— Written exercise —
Copy the records below verbatim, from the line that contains "I want to click on choose" through the line that contains "(1403, 122).", and output nothing else.

————

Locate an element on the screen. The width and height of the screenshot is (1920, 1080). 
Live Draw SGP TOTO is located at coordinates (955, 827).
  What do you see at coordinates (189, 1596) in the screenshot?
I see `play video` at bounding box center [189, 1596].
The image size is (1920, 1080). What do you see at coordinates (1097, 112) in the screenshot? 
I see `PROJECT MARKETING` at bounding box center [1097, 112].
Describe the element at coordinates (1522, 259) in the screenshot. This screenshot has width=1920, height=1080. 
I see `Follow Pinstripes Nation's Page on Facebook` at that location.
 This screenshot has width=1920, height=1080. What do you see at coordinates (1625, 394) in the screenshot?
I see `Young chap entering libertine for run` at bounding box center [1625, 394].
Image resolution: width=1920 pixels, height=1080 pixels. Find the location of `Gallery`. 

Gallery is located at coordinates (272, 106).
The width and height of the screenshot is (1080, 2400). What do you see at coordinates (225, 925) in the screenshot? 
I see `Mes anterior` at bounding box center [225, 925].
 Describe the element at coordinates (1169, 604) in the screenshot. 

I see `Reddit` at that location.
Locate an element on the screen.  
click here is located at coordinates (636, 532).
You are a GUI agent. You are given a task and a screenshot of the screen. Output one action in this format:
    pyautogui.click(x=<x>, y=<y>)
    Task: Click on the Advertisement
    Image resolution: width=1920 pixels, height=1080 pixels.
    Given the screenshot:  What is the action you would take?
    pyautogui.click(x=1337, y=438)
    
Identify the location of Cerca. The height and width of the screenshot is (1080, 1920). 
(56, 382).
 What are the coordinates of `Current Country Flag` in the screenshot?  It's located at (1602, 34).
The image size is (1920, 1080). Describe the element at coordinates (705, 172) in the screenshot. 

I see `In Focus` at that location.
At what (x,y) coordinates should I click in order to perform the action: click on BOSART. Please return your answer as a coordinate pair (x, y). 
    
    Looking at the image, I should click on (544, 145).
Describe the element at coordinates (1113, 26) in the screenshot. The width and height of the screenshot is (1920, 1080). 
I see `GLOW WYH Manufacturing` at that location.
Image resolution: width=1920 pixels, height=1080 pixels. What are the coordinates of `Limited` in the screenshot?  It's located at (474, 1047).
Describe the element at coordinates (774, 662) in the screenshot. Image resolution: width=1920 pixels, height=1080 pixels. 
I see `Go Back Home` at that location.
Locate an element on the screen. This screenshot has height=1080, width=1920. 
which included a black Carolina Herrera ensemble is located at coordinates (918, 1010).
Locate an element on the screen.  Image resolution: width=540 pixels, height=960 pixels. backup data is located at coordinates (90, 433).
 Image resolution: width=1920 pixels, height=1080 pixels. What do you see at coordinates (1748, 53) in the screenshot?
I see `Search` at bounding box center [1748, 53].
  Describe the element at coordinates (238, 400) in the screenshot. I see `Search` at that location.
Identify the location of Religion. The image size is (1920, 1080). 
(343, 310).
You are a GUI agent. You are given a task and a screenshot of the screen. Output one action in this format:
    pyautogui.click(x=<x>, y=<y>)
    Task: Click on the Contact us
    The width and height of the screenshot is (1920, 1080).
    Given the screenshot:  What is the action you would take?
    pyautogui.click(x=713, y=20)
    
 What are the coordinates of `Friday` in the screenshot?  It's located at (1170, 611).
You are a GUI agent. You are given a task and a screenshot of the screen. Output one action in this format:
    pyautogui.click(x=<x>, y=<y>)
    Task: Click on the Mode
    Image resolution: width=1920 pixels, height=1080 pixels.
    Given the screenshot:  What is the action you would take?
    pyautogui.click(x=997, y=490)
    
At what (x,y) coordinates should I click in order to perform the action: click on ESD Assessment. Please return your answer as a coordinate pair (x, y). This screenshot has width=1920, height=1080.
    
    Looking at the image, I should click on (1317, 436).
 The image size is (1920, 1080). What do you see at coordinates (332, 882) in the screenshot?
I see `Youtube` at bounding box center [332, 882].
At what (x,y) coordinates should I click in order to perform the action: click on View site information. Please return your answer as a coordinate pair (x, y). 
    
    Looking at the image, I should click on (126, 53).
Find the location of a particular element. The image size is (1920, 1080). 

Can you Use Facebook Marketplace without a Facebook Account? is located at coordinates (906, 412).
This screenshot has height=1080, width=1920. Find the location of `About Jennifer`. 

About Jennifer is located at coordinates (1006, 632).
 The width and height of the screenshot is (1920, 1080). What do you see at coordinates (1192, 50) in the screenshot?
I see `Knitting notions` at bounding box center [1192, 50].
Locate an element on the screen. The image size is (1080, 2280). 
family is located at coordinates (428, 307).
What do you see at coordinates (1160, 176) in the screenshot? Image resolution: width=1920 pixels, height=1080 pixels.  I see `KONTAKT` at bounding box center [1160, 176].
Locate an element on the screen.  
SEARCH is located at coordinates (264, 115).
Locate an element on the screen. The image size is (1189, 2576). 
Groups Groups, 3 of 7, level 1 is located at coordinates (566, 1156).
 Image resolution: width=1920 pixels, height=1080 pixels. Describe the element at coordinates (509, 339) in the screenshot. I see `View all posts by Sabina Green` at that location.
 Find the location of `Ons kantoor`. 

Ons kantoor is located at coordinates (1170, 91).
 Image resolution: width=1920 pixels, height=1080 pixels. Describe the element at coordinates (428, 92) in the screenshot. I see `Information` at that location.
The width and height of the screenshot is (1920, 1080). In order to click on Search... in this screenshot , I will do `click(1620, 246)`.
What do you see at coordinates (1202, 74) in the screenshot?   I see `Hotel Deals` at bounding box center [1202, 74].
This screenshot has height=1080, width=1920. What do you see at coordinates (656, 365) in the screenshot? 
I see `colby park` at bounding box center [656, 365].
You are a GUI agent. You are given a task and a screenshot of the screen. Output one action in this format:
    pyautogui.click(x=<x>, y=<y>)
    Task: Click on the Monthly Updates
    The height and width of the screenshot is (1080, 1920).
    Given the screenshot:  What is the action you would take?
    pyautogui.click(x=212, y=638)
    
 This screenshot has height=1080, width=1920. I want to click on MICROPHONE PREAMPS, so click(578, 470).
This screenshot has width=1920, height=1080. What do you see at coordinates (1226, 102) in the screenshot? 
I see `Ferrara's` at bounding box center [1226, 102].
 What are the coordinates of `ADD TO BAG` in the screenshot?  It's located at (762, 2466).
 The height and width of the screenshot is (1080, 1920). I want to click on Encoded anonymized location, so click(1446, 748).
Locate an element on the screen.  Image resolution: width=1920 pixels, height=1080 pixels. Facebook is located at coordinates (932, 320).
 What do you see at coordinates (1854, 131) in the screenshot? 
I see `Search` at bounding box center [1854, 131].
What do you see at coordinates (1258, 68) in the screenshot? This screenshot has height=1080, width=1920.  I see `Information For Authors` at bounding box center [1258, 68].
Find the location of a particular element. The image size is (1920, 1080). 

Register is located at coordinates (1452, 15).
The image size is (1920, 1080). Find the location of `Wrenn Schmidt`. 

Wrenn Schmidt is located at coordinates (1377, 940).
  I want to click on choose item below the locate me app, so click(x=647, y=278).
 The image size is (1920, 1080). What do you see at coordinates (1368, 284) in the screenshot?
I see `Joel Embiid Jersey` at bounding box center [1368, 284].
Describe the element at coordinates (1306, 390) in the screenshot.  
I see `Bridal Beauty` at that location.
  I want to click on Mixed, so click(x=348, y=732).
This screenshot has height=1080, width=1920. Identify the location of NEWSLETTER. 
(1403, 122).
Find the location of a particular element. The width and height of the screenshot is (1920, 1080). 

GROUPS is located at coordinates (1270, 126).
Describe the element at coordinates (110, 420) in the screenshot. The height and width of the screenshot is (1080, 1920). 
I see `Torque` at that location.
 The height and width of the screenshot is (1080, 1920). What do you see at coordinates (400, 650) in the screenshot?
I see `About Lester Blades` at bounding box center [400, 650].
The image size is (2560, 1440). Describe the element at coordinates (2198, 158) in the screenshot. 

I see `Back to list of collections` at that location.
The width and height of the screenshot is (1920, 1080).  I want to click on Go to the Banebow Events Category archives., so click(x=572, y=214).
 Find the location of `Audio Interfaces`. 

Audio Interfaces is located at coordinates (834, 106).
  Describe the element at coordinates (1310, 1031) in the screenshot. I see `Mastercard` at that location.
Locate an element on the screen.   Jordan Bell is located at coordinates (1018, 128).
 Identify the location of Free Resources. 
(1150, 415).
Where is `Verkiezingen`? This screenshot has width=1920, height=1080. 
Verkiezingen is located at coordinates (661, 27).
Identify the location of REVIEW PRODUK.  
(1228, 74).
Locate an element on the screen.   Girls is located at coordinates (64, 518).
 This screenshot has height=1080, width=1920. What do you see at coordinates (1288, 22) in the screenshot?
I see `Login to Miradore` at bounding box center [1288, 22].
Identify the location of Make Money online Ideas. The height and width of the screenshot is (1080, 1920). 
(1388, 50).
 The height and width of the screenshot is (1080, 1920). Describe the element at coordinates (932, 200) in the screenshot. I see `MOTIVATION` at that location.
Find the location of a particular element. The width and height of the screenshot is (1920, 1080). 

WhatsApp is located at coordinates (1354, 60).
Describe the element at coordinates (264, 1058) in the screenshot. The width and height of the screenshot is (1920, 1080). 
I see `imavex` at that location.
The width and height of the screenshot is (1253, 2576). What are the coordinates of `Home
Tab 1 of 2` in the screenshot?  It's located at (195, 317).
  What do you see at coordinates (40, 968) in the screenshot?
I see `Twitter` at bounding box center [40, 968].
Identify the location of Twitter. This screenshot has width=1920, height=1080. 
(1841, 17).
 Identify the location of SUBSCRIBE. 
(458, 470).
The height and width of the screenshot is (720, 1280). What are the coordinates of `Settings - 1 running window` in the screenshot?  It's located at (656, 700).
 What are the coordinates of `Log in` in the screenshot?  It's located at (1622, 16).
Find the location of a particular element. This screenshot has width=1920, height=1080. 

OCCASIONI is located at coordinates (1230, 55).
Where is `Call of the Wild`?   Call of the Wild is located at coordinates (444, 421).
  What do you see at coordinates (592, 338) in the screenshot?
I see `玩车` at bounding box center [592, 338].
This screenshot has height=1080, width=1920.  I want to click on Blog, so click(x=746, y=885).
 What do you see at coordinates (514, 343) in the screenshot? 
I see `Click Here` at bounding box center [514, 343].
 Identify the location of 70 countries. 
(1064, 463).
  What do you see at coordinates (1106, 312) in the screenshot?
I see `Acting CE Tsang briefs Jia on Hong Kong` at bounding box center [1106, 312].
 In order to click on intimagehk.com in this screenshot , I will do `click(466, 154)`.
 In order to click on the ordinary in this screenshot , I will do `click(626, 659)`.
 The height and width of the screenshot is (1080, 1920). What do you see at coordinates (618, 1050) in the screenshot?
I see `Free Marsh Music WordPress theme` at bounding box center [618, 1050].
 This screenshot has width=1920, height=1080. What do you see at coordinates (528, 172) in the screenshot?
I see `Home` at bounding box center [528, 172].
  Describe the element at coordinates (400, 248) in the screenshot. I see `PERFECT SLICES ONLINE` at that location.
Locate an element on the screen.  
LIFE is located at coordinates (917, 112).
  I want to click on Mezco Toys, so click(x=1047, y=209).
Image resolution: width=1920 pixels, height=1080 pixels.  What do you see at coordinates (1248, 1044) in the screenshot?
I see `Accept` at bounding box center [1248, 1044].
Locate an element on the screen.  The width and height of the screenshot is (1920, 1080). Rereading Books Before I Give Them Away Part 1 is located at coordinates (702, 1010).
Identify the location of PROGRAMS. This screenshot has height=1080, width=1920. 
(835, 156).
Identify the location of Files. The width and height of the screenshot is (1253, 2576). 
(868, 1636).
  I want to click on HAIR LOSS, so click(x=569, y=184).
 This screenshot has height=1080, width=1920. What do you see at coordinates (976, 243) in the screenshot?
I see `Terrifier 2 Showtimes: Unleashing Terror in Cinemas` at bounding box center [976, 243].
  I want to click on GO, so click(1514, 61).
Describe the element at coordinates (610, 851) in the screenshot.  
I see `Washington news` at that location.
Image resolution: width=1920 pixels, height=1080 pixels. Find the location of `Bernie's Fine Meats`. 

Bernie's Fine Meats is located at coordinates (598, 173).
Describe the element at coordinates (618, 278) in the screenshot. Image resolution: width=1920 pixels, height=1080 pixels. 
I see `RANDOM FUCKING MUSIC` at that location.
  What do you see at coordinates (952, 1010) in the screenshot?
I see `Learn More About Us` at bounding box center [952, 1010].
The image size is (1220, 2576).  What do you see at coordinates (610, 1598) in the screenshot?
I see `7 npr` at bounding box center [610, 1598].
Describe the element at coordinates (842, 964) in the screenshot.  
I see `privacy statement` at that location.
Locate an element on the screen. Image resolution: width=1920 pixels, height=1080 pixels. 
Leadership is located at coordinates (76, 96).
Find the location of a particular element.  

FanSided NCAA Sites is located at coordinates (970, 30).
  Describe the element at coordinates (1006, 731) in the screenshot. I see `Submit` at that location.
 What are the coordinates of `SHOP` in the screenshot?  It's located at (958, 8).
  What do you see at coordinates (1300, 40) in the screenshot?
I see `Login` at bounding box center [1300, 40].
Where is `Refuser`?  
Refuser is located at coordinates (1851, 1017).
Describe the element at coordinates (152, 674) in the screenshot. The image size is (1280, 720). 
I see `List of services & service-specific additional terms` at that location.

————

— Solution for this exercise —
  I want to click on choose item below the locate me app, so click(x=647, y=278).
 The image size is (1920, 1080). What do you see at coordinates (1368, 284) in the screenshot?
I see `Joel Embiid Jersey` at bounding box center [1368, 284].
Describe the element at coordinates (1306, 390) in the screenshot.  
I see `Bridal Beauty` at that location.
  I want to click on Mixed, so click(x=348, y=732).
This screenshot has height=1080, width=1920. Identify the location of NEWSLETTER. 
(1403, 122).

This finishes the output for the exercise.